## Work to complete
Each record should be returned exactly as it is written.
---+---
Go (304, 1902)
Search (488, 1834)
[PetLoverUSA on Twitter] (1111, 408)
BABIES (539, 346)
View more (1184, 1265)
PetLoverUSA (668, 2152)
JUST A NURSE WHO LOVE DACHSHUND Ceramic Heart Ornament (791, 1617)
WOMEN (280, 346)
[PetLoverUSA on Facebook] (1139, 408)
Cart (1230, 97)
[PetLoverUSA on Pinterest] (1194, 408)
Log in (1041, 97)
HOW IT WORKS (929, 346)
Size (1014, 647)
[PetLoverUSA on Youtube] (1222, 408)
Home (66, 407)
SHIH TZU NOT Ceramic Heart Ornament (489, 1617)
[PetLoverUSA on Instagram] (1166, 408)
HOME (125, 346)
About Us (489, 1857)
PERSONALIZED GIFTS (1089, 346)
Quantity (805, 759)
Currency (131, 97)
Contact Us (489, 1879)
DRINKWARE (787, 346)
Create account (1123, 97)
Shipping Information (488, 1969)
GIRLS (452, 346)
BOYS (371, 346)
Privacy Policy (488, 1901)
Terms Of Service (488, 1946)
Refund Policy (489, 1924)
---+---
## Output for this exercise
Go (304, 1902)
Search (488, 1834)
[PetLoverUSA on Twitter] (1111, 408)
BABIES (539, 346)
View more (1184, 1265)
PetLoverUSA (668, 2152)
JUST A NURSE WHO LOVE DACHSHUND Ceramic Heart Ornament (791, 1617)
WOMEN (280, 346)
[PetLoverUSA on Facebook] (1139, 408)
Cart (1230, 97)
[PetLoverUSA on Pinterest] (1194, 408)
Log in (1041, 97)
HOW IT WORKS (929, 346)
Size (1014, 647)
[PetLoverUSA on Youtube] (1222, 408)
Home (66, 407)
SHIH TZU NOT Ceramic Heart Ornament (489, 1617)
[PetLoverUSA on Instagram] (1166, 408)
HOME (125, 346)
About Us (489, 1857)
PERSONALIZED GIFTS (1089, 346)
Quantity (805, 759)
Currency (131, 97)
Contact Us (489, 1879)
DRINKWARE (787, 346)
Create account (1123, 97)
Shipping Information (488, 1969)
GIRLS (452, 346)
BOYS (371, 346)
Privacy Policy (488, 1901)
Terms Of Service (488, 1946)
Refund Policy (489, 1924)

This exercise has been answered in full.